Hoping to stay healthy, many people turn to multivitamins over time, hoping the right mixture will help prevent heart disease or cancer – but new research suggests that vitamins and supplements may not do much for the average adult.
Researchers at Northwestern Medicine in Illinois, USA, have found that unless you are pregnant or use a supplement to replace a deficiency on a doctor’s advice, vitamins are largely lost to those who are otherwise healthy, according to a review of 84 studies.
“Patients keep asking, ‘What supplements should I take?'” Dr. Jeffrey Linder, head of general internal medicine at the Department of Medicine at Northwestern University School of Medicine, said in a statement.
“They lose money and focus on thinking that there must be a magic set of pills to keep them healthy when we all need to follow evidence-based practices for healthy eating and exercise.”
Nearly half of all Canadians used at least one supplement in the last month in 2015, according to Canadian statistics, with about two-thirds of women over the age of 50 reporting taking at least one in the last month.
For this new article, researchers reviewed studies evaluating the benefits of various multivitamins, supplements and combinations of them, and published their results in an editorial in the journal JAMA on Monday.
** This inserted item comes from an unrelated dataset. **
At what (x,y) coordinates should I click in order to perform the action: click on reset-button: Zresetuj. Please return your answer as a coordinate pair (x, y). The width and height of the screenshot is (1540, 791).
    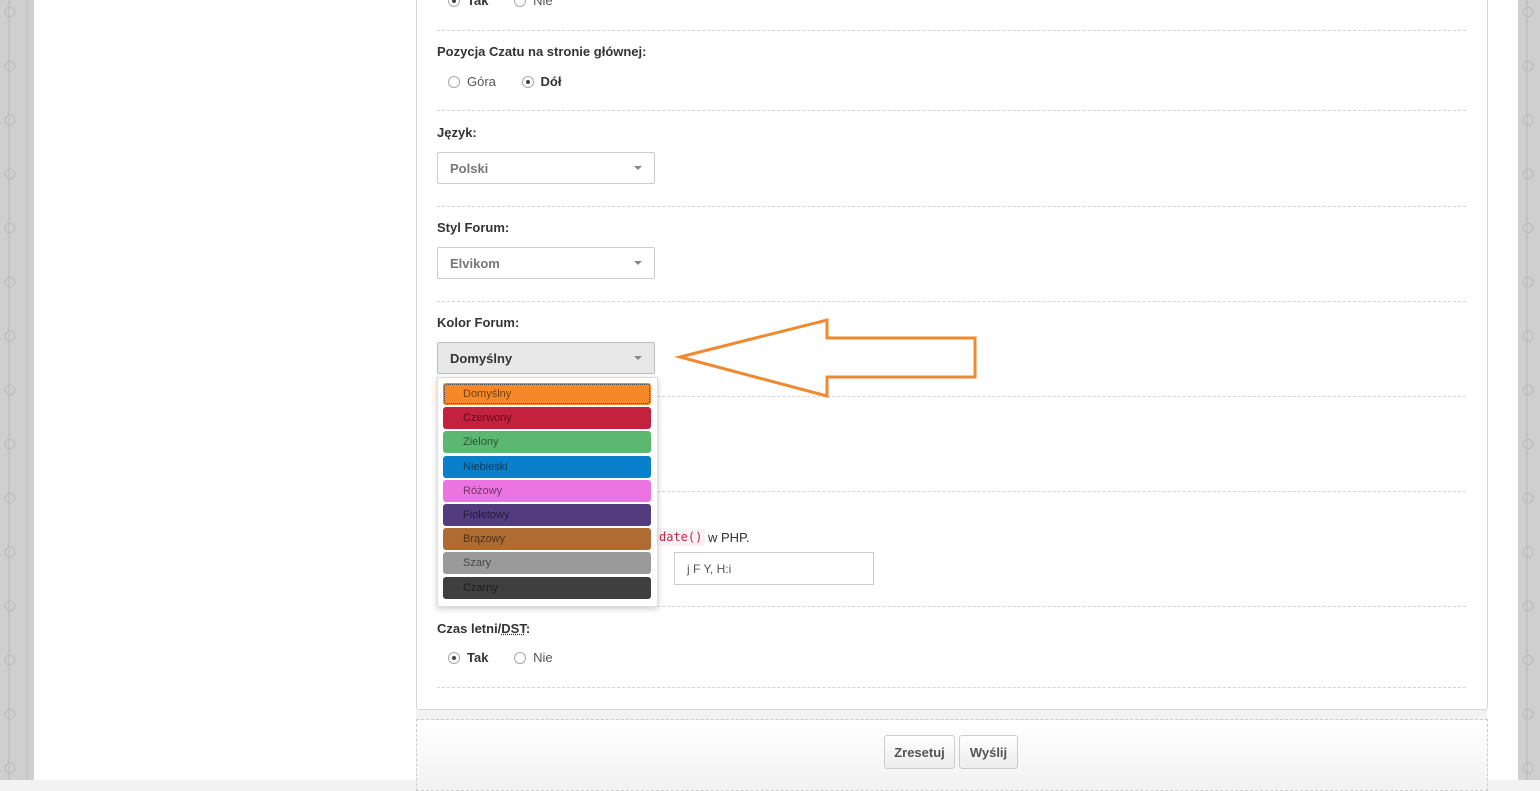
    Looking at the image, I should click on (920, 752).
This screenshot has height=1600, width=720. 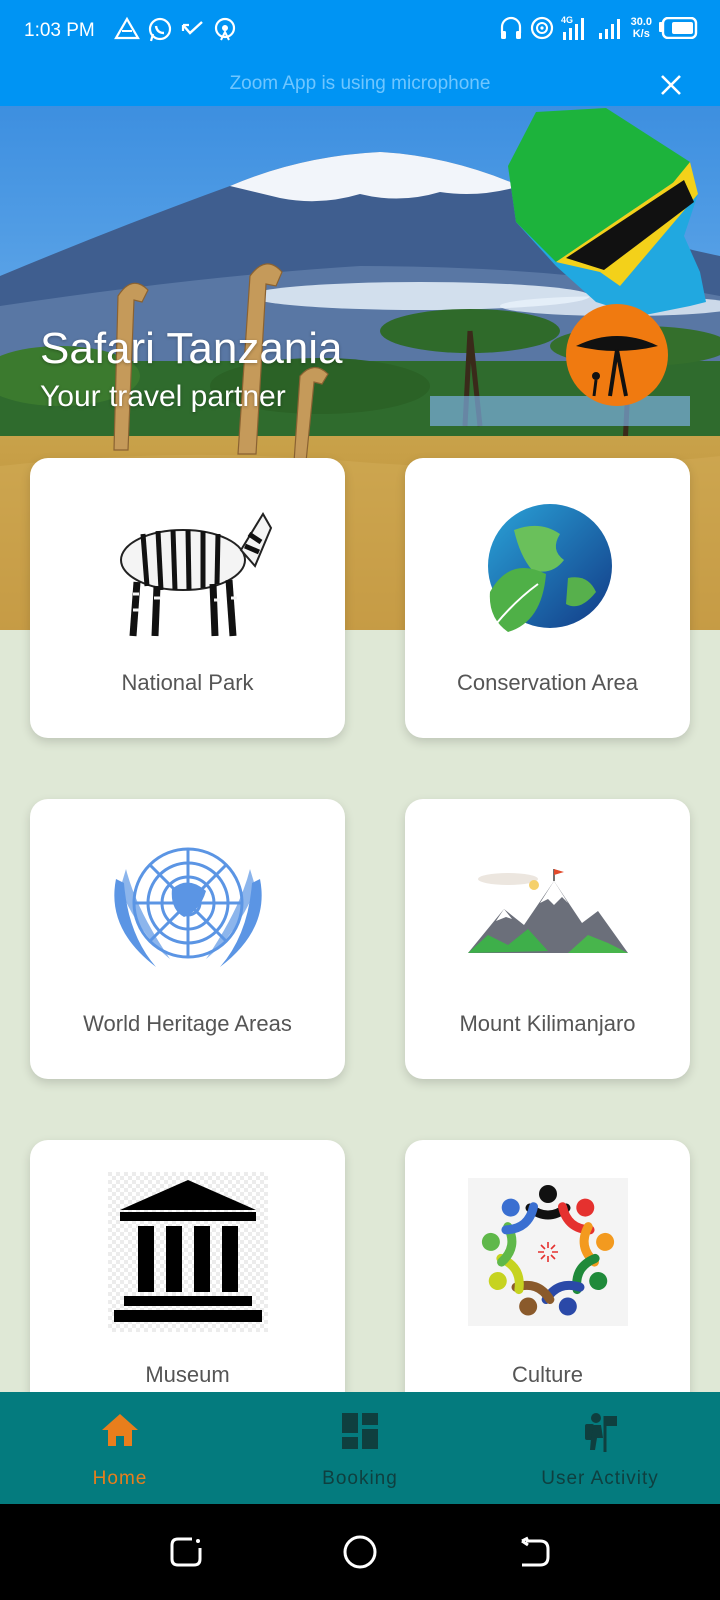 I want to click on recent-apps-icon, so click(x=186, y=1552).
The desire to use vitamins and supplements makes sense, the editor said, as many of these products have “antioxidant and anti-inflammatory effects” that could theoretically reduce the risk of cardiovascular disease and cancer.
But when you look at the current evidence, researchers say, there is not enough support to make it reasonable for the average adult to buy these products consistently, because when there is a measurable impact, it is small. The researchers gave the example of a 65-year-old woman who took a multivitamin for 5 to 10 years and saw only a 0.5% reduction in the already low risk of death over the next nine years.
Fruits and vegetables contain vitamins in a mix that works together to create these health benefits, the editorial explains, and vitamins alone do not have the same effect.
However, this does not mean that they are never useful. For some people, they can be essential.
“Under the right circumstances, supplements have health benefits,” the editorial said. “Vitamin and mineral deficiencies cause countless diseases. For individuals who are or may become pregnant soon, folic acid is recommended to prevent neural tube defects, and iron is recommended to prevent premature birth and low birth weight, as well as to improve fetal brain development.
Co-author Dr. Natalie Cameron, an instructor in general internal medicine at Feinberg, added in the report that prenatal vitamins are one of the most common ways pregnant women receive vitamins such as folic acid.
“More data is needed to understand how a specific vitamin supplement can change the risk of adverse pregnancy outcomes and cardiovascular complications during pregnancy,” she said.
The study supports new recommendations made by the US Special Services Preventive Services Group, an independent expert body that provides health care recommendations. The USPSTF board, released on Monday, said it recommended “against the use of beta carotene or vitamin E supplements to prevent cardiovascular disease or cancer” and found insufficient evidence of the benefits of multivitamins or any combination of multivitamins and supplements. in connection with the prevention of these two conditions.
In particular, they said there was no indication that beta carotene or vitamin E helped prevent cardiovascular disease or cancer.
“The task force doesn’t say ‘don’t take multivitamins,’ but it has the idea that if they were really good for you, we’d know by now,” Linder said.
He added that the supplements in particular could divert attention from actual interventions that could help the patient reduce the risk of cancer or heart disease.
“The downside is that when we talk to patients about supplements for the very limited time we can see them, we miss tips on how to really reduce cardiovascular risk, such as by exercising or quitting smoking.
The researchers included 52 new studies in their review, which emerged from the last publication of the USPSTF recommendations in 2014.
The authors point out that while many see supplements as “at best, benign preventative products,” they are not well regulated and can be a distraction from truly productive diet and exercise interventions.
“The essential marketing budget of the supplement industry generates interest, attention and billions of dollars in revenue,” the study said.
In Canada, while supplements, vitamins and herbal medicines are classified as “natural health products” (NHPs) by Health Canada and must be licensed and regulated, a federal oversight body found in 2021 that there are significant gaps in the oversight of production and adjustment for many products.
Health Canada, in response to this audit by the Commissioner for Environment and Sustainable Development, is proposing regulatory changes to improve labeling and address risk levels, with the first changes to be proposed this year.